Because that's what John Bowie was for Lefty Driesell, a ballboy when Lenny Elmore, Tom McMillen and John Lucas starred at Maryland, before John Bowie put up numbers as a point guard at DuVal High School and then Bowie State "about 40 years and 100 pounds ago," he said.

It's about his boy mimicking Stevie Franchise and the rest of his athletic heroes, until Adrian became good enough to run the floor with Vasquez and Kevin Durant at Montrose Christian, until he became good enough to stop wiping up wet spots between timeouts and start finding his spots on the floor in Williams's flex offense.

Finally, it's about that kid maturing and playing in America's greatest sporting event in front of his old man.

John was seated one row behind his wife, Marsha, and Adrian's brother, Darrin, watching his progeny play the most important 36 minutes of his Terrapin career.

"I'm on campus 24-7, so it's just a joy to be around him every day," John said of Adrian.

"I always wanted him to play for Gary Williams. Gary Williams is Maryland basketball.

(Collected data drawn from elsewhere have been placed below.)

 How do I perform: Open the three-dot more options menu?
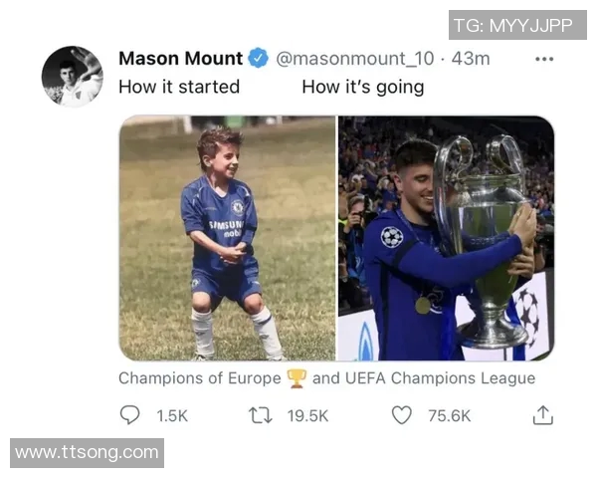[543, 59]
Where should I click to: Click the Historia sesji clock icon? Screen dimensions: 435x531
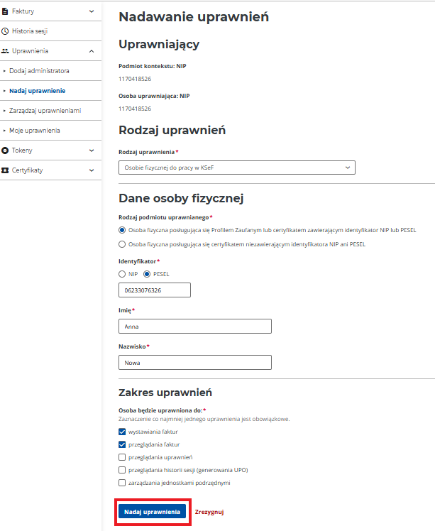(6, 31)

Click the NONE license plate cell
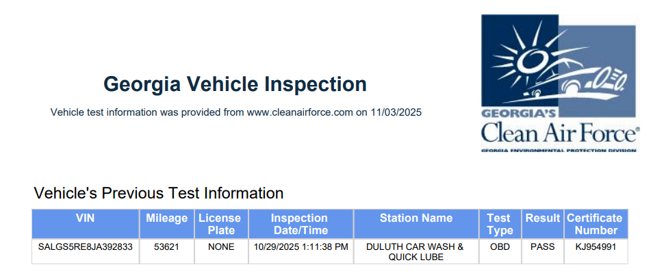pos(220,246)
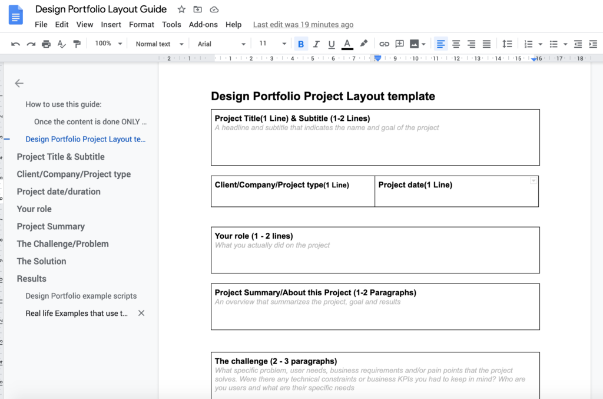The width and height of the screenshot is (603, 399).
Task: Toggle bold formatting off
Action: [x=301, y=44]
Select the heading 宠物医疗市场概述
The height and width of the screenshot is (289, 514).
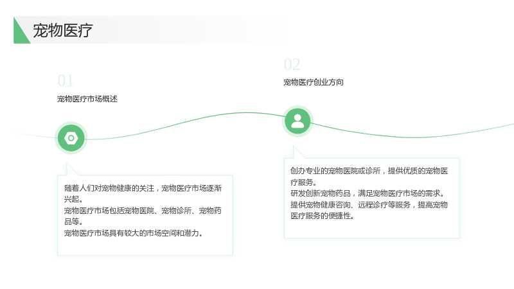[87, 99]
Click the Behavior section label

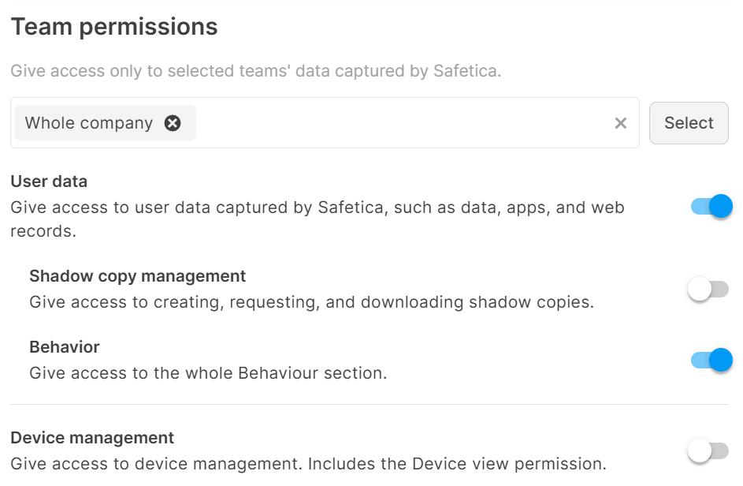[x=65, y=347]
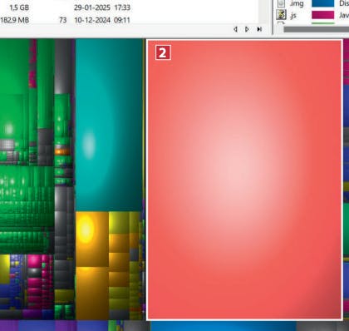This screenshot has width=349, height=331.
Task: Click the 1,5 GB size cell
Action: [x=19, y=7]
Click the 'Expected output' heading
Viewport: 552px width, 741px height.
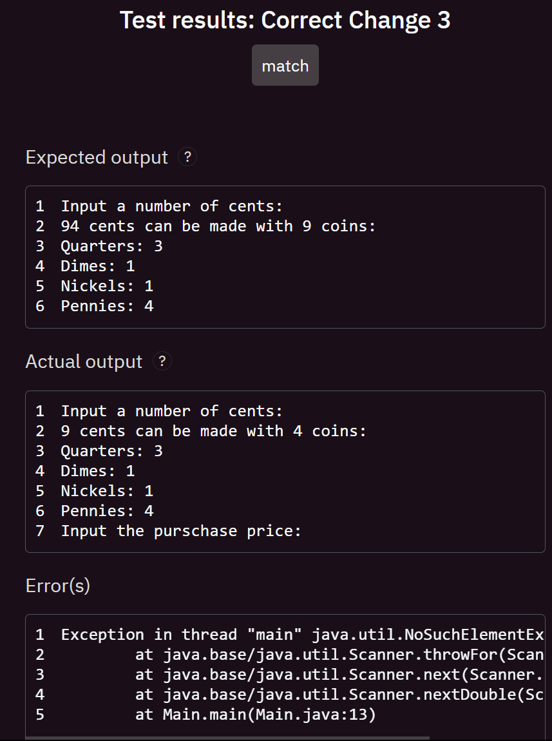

I've seen the passion he had for the game and the kids up close. That's one of the reasons I wanted Adrian to play here."

John pre-dated Williams; he began as an equipment manager for the team in 1987. He was transferred to the same job with Maryland's Olympic-type sports and men's lacrosse after the 2001 season as the team moved into Comcast Center.

Before then, father and son were there for many of the big ones at Cole Field House, including that disheartening loss to Duke in 2001, when Maryland all but had the game won.

"Everybody thought it was over," said Adrian, who sat on the baseline under the basket, waiting for his moment to spring into action with a mop or towel. "I remember Shane Battier and Jay Williams and all the excitement that day. I remember wiping up the court during timeouts. And the comeback. I remember that, too. That one hurt."

Williams smiled at the memory of the Bowies working in tandem for the program, candidly admitting he didn't know, prior to recruiting Adrian, that his eventual starting off-guard was mopping the floor for him in the 1990s.

"I knew John and all the work he did for us, but just to show how much I know what's going on, I didn't even know Adrian was one of our ballboys," Williams said after he won his ninth straight first-round game in the NCAA tournament. "I knew John would take his kids to shoot in the gym after we were done practicing or playing, but I didn't make the connection until we started recruiting him."

In a taut game needing an X-factor in the final 10 minutes, Bowie turned out to be that player. He scored 12 points to go with seven assists and three rebounds. He blew past whoever deigned to guard him, his third step more blindingly quick than anything Cal could muster, even the brilliance of the Golden Bears' little stop-and-pop guard, Jerome Randle. What Bowie did after his main gaffe of the evening -- missing consecutive free throws -- encapsulated Maryland's effort and ingenuity better than anything.

After a wild scramble for the second missed free throw ensued, Bowie came up with the ball and, falling down right of the key, somehow flicked the ball to Vasquez underneath the rim, which resulted in two made free throws.

Proving he indeed watched endless hours of Francis, Dixon and Blake, he goes to the rim as fearlessly as any of them at barely 6 feet 2 and, according to the game program, 190 pounds (soaking wet, maybe).

And of course he wants to guard Tyreke Evans, Memphis's incomparable point guard, in Saturday's second-round showdown with the uber-talented Tigers, who follow North Carolina and Wake Forest as the most recent giant in Maryland's midst.

"I hope I get the chance," Adrian said.

Because if John and Marsha Bowie's youngest son has learned anything growing up a Terrapin in the Gary Williams era -- from a star-struck ballboy to an indispensable role player in the first round -- it's that you can't shirk your responsibility and still win.

Oh, and Coach Williams can get upset sometimes.

Asked if there is any advantage having had the opportunity to be yelled at by the program's patriarch since he was 4, the equipment manager's son nodded, yes, there was.

"I'm used to it," said Adrian Bowie, smiling in Maryland's victorious locker room. "By now it's like my father screaming at me."